Alnwick and District Local History Society

The Alnwick and District Local History Society welcomed Chris Davies to its November meeting in an unusual talk about his research into aviation accidents in Northumberland.

There have been a large number of accidents over the years, particularly in the Cheviot Hills.

Chris has written four volumes detailing his research, called Almost Forgotten, though only the first volume has been published so far.

His starting point was the Aviation Diary of Northumberland detailing where these accidents have occurred, but in many instances the site of the accident is not known and in others they have proved to be incorrect.

Chris set himself the task of finding the true locations of these many crashes.

Chris Davies is a great walker, particularly enjoying the Cheviot Hills, where the majority of crashes have taken place.

He takes with him his poodles, which are trained to sniff out wreckage, and a metal detector, which detects the alloy particularly used in aircraft manufacture.

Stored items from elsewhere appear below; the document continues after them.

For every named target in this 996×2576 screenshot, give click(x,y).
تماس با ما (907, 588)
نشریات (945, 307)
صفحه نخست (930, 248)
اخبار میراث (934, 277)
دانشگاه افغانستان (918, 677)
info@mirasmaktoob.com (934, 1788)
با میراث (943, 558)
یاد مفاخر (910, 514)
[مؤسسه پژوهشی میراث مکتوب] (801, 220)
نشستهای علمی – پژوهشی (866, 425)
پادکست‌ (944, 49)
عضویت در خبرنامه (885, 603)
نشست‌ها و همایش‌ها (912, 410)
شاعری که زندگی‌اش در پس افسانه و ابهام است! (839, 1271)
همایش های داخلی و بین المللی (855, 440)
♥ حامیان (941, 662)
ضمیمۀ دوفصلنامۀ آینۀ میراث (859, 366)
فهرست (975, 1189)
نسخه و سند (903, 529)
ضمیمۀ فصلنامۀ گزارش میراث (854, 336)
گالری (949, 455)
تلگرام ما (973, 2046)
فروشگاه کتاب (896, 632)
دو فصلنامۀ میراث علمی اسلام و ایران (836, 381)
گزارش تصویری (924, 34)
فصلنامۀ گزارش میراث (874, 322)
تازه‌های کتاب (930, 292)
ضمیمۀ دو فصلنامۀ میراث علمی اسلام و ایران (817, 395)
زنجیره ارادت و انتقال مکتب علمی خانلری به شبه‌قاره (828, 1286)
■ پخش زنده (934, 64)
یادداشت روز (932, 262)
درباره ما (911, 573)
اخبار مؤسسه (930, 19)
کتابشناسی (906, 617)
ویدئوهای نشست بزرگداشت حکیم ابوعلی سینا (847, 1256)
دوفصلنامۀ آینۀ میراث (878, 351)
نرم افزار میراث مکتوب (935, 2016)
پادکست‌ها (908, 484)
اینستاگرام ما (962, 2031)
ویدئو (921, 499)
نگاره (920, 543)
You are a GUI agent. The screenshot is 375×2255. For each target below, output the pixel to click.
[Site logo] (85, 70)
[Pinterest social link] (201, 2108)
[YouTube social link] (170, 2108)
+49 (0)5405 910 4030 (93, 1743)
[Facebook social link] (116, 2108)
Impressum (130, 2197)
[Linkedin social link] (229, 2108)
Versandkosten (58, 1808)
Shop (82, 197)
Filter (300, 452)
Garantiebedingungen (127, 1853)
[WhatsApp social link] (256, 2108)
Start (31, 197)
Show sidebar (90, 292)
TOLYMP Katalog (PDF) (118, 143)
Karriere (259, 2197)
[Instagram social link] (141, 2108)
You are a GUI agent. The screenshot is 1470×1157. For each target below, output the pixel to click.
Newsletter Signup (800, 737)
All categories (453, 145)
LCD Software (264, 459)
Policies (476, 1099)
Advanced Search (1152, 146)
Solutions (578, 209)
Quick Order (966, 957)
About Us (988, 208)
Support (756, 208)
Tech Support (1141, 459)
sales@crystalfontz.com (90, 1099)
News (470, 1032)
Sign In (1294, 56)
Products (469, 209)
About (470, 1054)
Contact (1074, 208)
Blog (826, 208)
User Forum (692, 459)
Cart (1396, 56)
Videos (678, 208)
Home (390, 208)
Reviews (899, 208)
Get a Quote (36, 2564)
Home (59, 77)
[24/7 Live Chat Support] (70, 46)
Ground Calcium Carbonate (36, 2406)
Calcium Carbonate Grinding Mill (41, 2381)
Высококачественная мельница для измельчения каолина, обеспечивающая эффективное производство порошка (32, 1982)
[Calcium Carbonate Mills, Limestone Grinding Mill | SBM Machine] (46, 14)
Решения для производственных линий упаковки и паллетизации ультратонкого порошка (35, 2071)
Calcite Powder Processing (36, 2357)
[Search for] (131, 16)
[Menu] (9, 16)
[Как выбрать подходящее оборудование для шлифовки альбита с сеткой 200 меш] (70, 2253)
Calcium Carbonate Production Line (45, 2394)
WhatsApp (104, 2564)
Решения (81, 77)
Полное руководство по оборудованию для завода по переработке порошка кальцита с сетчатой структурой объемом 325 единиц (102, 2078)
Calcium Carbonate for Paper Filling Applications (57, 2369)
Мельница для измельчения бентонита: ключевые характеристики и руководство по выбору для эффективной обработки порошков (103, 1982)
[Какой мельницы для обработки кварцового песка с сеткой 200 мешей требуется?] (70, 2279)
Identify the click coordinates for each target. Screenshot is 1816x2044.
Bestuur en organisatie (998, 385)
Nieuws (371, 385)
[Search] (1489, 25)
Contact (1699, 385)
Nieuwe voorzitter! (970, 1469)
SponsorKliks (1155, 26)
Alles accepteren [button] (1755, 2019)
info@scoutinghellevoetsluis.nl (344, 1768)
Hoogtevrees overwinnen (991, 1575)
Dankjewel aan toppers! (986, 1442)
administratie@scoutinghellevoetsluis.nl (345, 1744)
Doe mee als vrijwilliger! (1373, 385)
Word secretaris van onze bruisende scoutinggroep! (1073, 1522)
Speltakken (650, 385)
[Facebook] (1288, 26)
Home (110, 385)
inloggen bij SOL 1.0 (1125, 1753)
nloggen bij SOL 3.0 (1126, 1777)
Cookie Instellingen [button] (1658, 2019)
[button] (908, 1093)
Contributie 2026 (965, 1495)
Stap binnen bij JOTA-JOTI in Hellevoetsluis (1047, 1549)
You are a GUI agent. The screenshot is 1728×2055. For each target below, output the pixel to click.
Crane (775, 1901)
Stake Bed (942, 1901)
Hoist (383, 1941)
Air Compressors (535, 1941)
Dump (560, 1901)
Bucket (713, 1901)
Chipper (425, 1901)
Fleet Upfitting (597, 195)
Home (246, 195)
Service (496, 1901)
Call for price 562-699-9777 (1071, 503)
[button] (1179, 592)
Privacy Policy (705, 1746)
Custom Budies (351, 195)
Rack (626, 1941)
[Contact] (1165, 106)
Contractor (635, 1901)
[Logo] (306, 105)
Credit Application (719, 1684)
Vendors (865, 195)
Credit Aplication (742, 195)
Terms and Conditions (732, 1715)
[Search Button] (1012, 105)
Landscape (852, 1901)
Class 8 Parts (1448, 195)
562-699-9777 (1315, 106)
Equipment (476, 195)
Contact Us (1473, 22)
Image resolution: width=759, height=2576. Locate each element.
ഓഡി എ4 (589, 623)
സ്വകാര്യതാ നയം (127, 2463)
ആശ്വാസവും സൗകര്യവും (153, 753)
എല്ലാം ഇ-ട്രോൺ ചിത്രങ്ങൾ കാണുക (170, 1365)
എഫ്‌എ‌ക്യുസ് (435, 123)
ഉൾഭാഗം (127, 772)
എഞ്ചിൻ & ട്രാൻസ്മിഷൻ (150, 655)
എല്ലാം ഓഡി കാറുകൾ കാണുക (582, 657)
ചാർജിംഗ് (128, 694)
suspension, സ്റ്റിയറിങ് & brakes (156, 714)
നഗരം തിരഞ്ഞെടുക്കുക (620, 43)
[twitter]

Since the evidence remaining at or near the surface is often small, a find of this alloy is important to distinguish a plane from other metal finds.

The pieces are often covered in a blue or orange dust, caused by the oxidation of the metal alloy.

Sometimes, the terrain itself is a problem. Searching the area near Chew Green was difficult as he could not use his metal detector in the red danger zone.

There were also problems at Corby Crags, where there are a number of old bell pits. These are dangerous, but more dangerous were the old mortar shells. It transpired that this area is an old firing range.

Chris relies a lot on the recollections of local people, who had witnessed the crashes. One person has witnessed or was involved in the aftermath of six crashes, the first being when he was just 15 years old.

Talking about the crashes to Chris Davies has helped him with the trauma which he has suffered.

Once he has found a previously unknown crash, Chris would try to find relatives, and make contact with them. He has tried to place memorials to mark the sites of the crashes, which he makes himself. It can, however, be difficult carrying all the material needed for these.

On a few occasions, a service has been arranged involving relatives who have come from various parts of the world.

The next meeting of the Society will be held on Tuesday, January 28, 2014, when Marjorie Brown will be talking about the early years of Alnwick Cemetery.